The 60-Year Downfall of Nuclear Power in the U.S. Has Left a Huge Mess
The demand for atomic energy is in decline. But before the country can abandon its plants, there’s six decades of waste to deal with.
t was just another day in the life of the defunct Hanford nuclear site, a remote part of Washington State that made most of the plutonium in America’s Cold War arsenal. On the morning of May 9, 2017, alarms sounded. Around 2,000 site workers were told to take cover indoors, and aircraft were banned from flying over the site for several hours. The roof of a tunnel had collapsed, exposing railcars that had been loaded with radioactive waste from plutonium production and then shunted underground and sealed in decades before.
There was other stuff down there too. Nobody quite knew what. Record keeping was poor, but the contents of the tunnels certainly included carcasses from animal radiation experiments, including a reported 18 alligators.

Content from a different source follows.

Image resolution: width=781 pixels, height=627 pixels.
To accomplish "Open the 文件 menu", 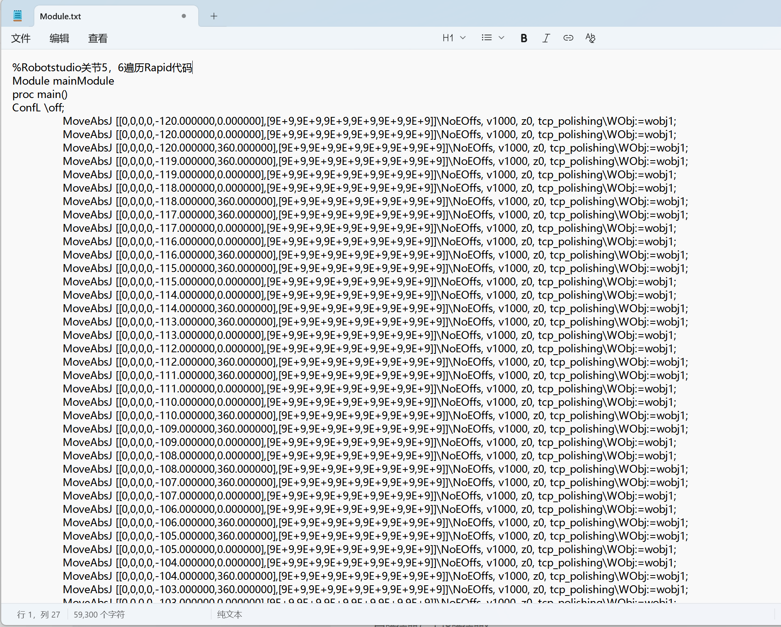I will pyautogui.click(x=21, y=38).
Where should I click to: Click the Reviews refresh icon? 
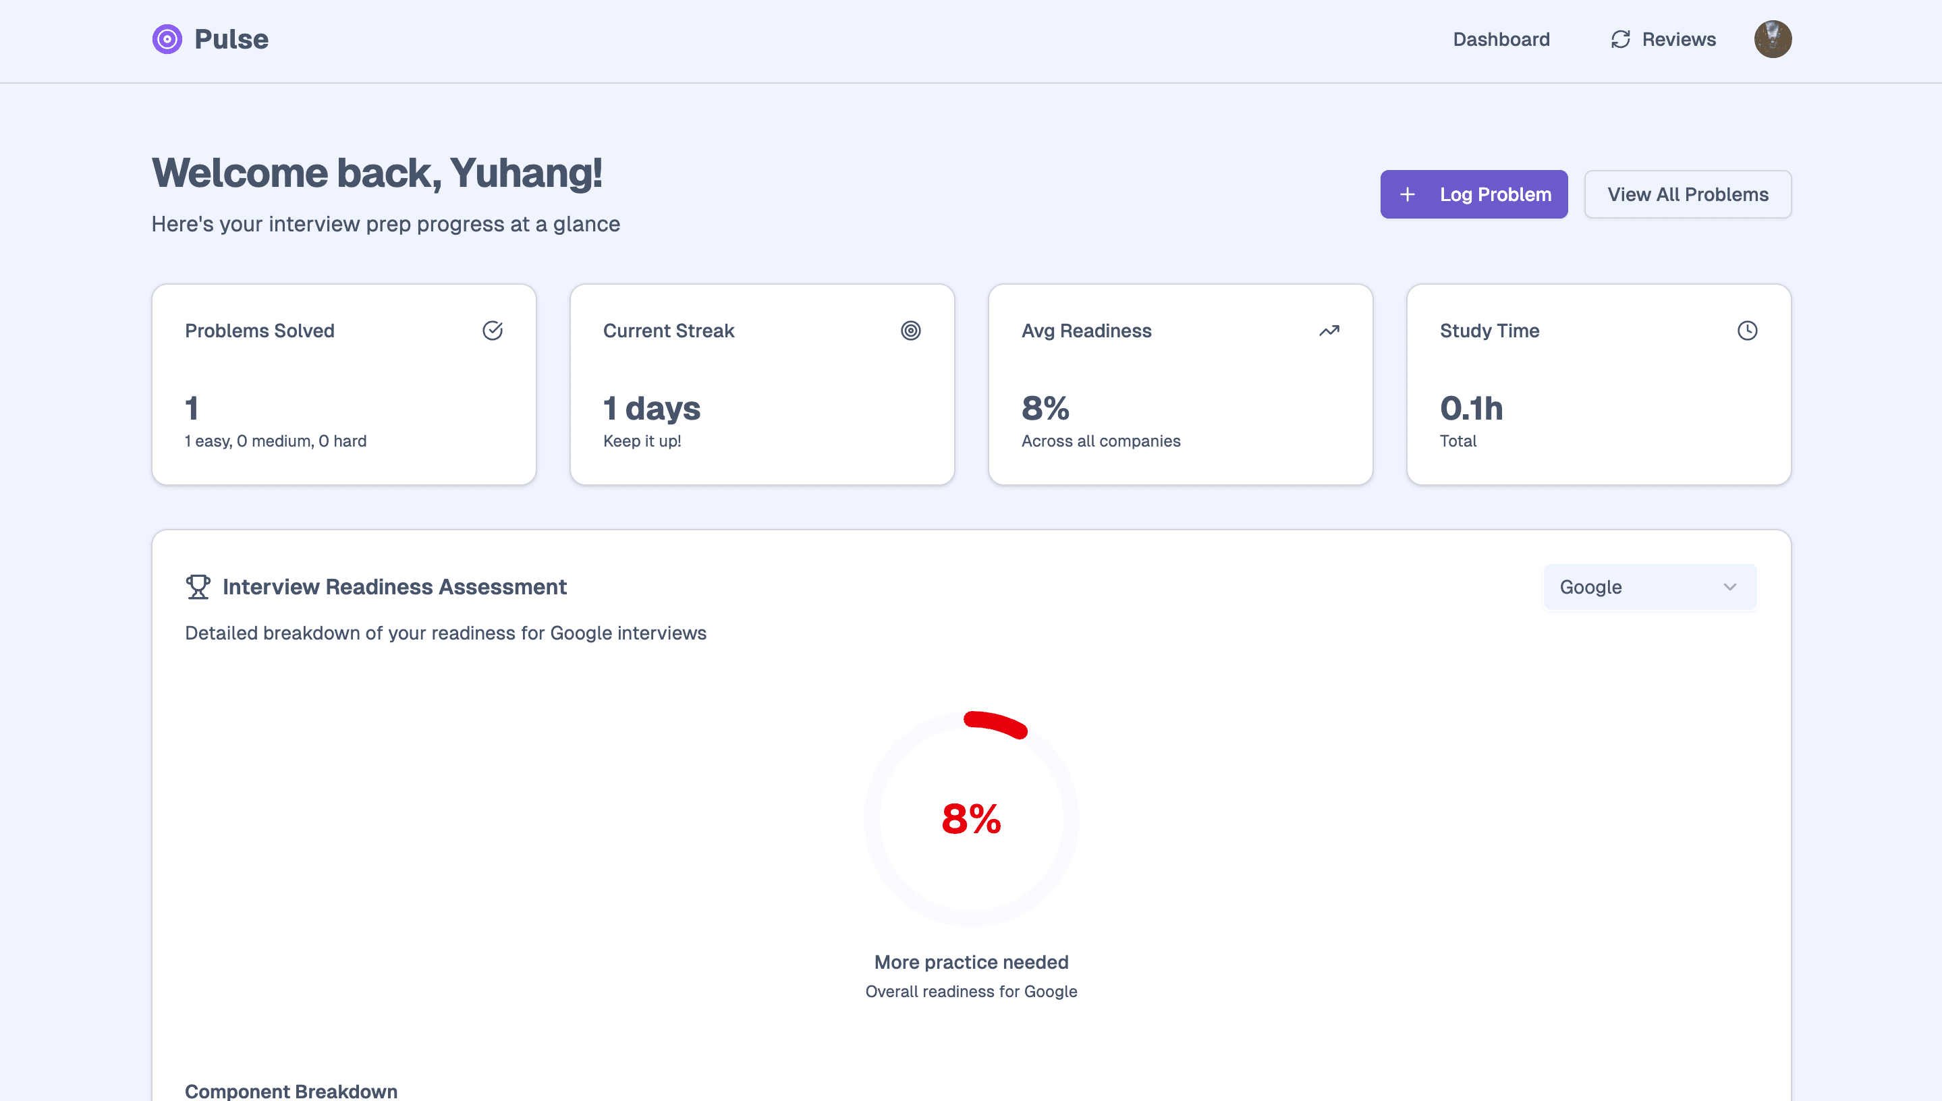1620,39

The emergency lasted only a few hours. The integrity of the waste was restored. But it was a chilling reminder of the site’s perilous radioactive legacy.

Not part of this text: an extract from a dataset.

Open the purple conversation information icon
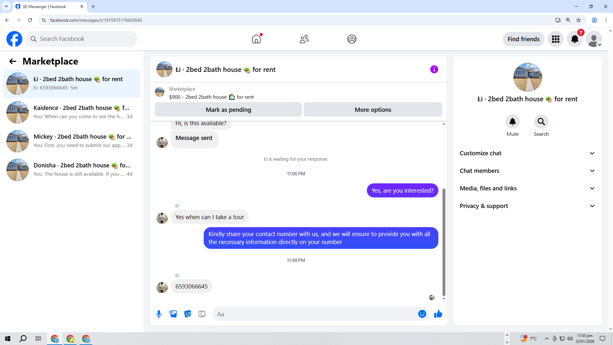613x345 pixels. pos(434,69)
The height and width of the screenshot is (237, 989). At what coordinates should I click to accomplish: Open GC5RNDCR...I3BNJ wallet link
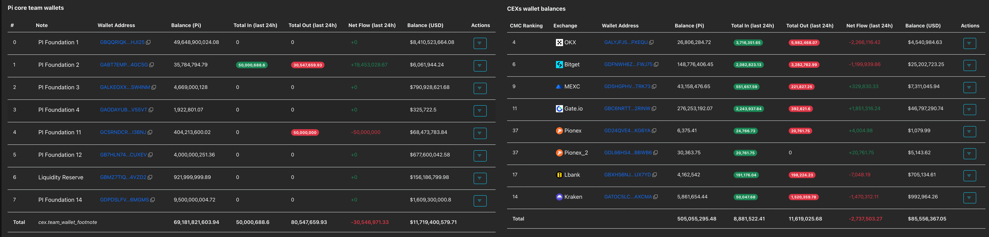click(x=123, y=132)
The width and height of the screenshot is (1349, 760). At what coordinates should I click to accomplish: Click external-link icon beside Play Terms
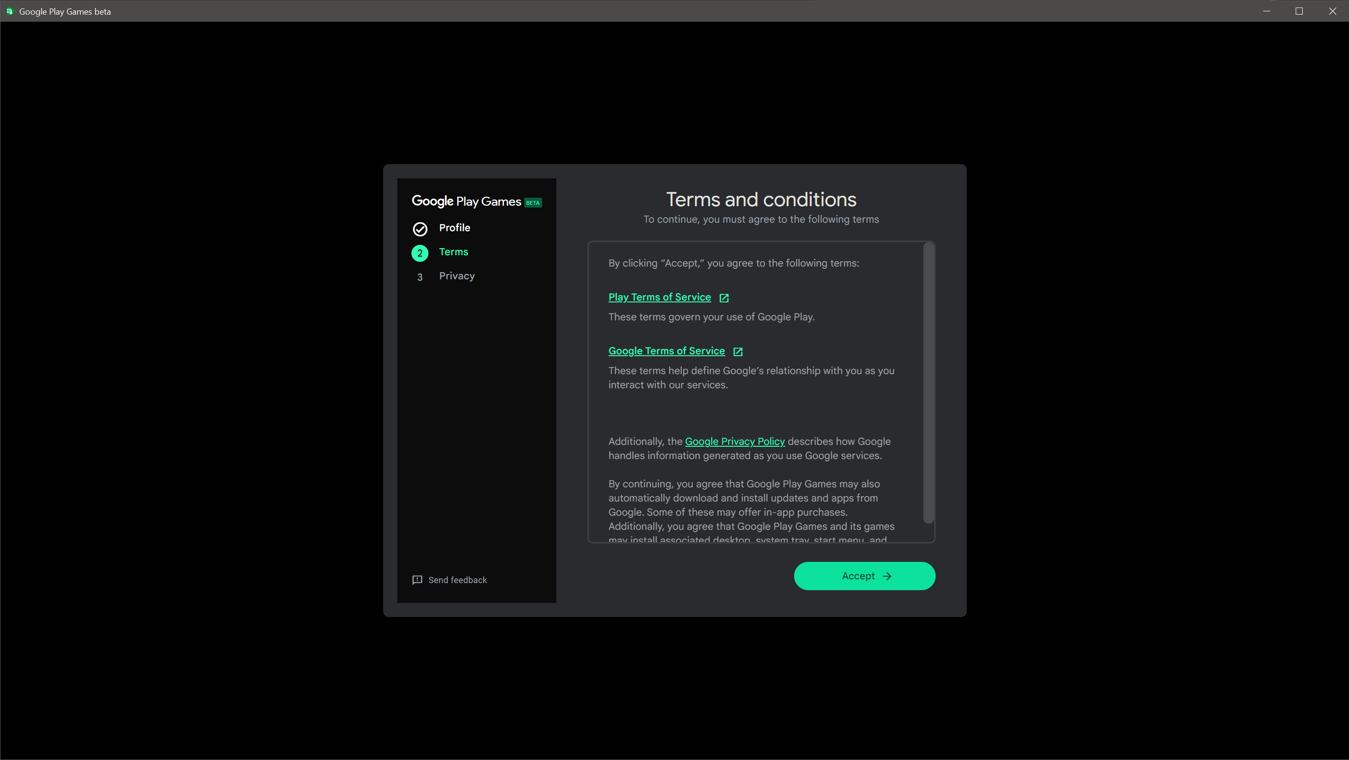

Sprawling across 600 square miles of sagebrush semidesert, Hanford is a $100 billion cleanup burden, full of accidents waiting to happen. It is the biggest headache, but very far from being the only one, emerging in what increasingly look like the final years of America’s nuclear age.
It is 60 years since America’s first commercial nuclear power station was opened by President Dwight D. Eisenhower at Shippingport, near Pittsburgh, Pennsylvania, on May 26, 1958. But the hopes of a nuclear future with power “too cheap to meter” are now all but over. All that is left is the trillion-dollar cleanup.

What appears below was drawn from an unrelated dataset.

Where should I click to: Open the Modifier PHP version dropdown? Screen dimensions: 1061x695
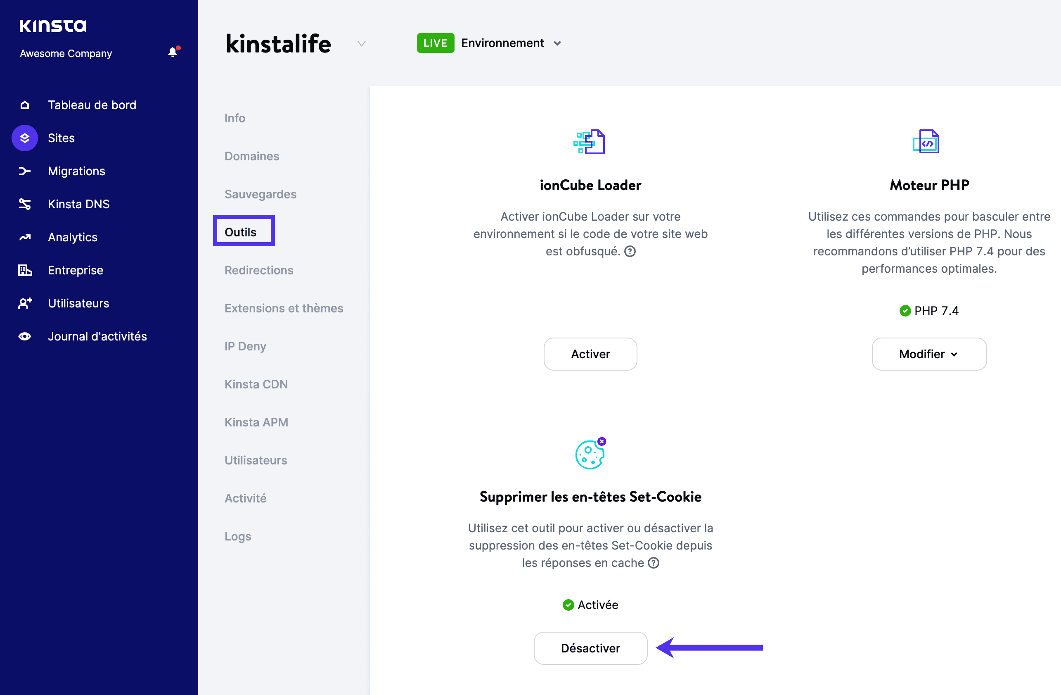(x=929, y=354)
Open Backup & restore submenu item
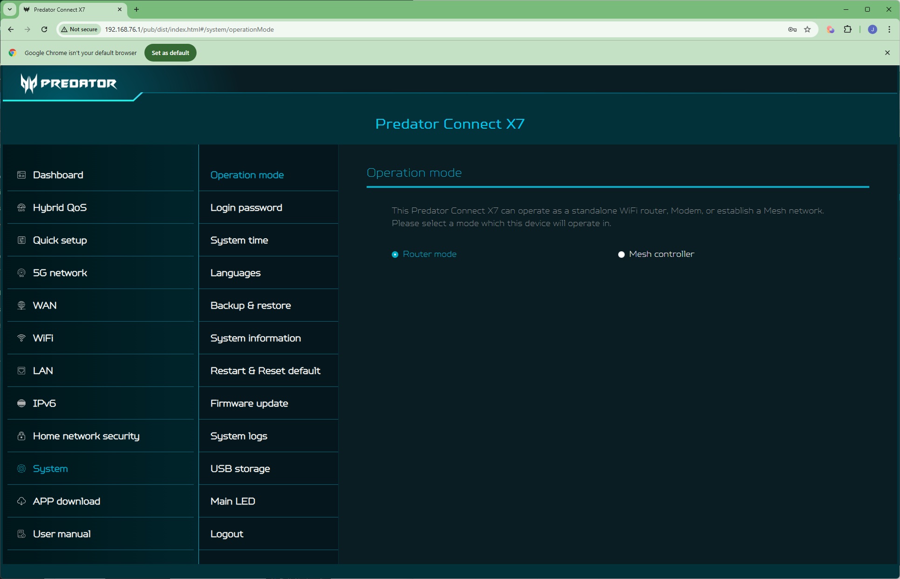900x579 pixels. pyautogui.click(x=251, y=305)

Public fear and suspicion about all things nuclear grew sharply after March 1979, when the cooling system at Three Mile Island Nuclear Generating Station failed and triggered a meltdown. In the end, actual releases of radiation were minimal, but the incident left behind a reputational mess in addition to the radiological one. On the day of the accident, the United States had 140 operating nuclear reactors, with 92 under construction and 28 more awaiting official approval. In the next five years, more than 50 orders for new nuclear reactors in America were canceled. New contracts entirely dried up.
Hanford has not produced plutonium for three decades. Nobody is making new material for bombs anymore. President Trump’s plans for more weapons can be met by recycling existing plutonium stocks. And even the civil nuclear industry, which still generates a fifth of America’s electricity, is in what looks like terminal decline. With cheap natural gas and renewable solar and wind energy increasingly available, the numbers no longer add up. Nuclear power plants across the nation are being closed with years of licensed operation unused.
No new nuclear power stations have come on line in the past two decades. The only new build underway, two additional reactors at Georgia Power’s Alvin W. Vogtle plant near Waynesboro, is five years behind schedule and has seen its costs double. Its planned completion in 2022 remains uncertain.
America’s 99 remaining operational nuclear power reactors, which still deliver power to the grid, are too important to be closed overnight. But nearly half are over 40 years old. The only question is how long the regulators and accountants will allow them to keep going.
Oyster Creek in New Jersey disconnects from the grid in October with 11 years left on its license. Indian Point in New York State is to shut by 2021 due to falling revenues and rising costs. In California, Diablo Canyon is being closed by state regulators in 2025. The reactor at Three Mile Island in Pennsylvania that survived the 1979 accident will finally shut in 2019.
Shutdown is only the beginning of the end. Final closure and clearance of the sites can take decades, and the waste crisis created by decommissioning cannot be dodged. Lethal radioactive material is accumulating at dozens of power plants, military facilities, and interim stores across the country.
Some, like the train cars buried at Hanford, is evidently in a precarious situation. Much more needs urgent attention. Cleaning up and safely disposing of the residues of the nuclear adventure—much of it waste with a half-life measured in tens of thousands of years—is turning into a trillion-dollar nightmare for the nation.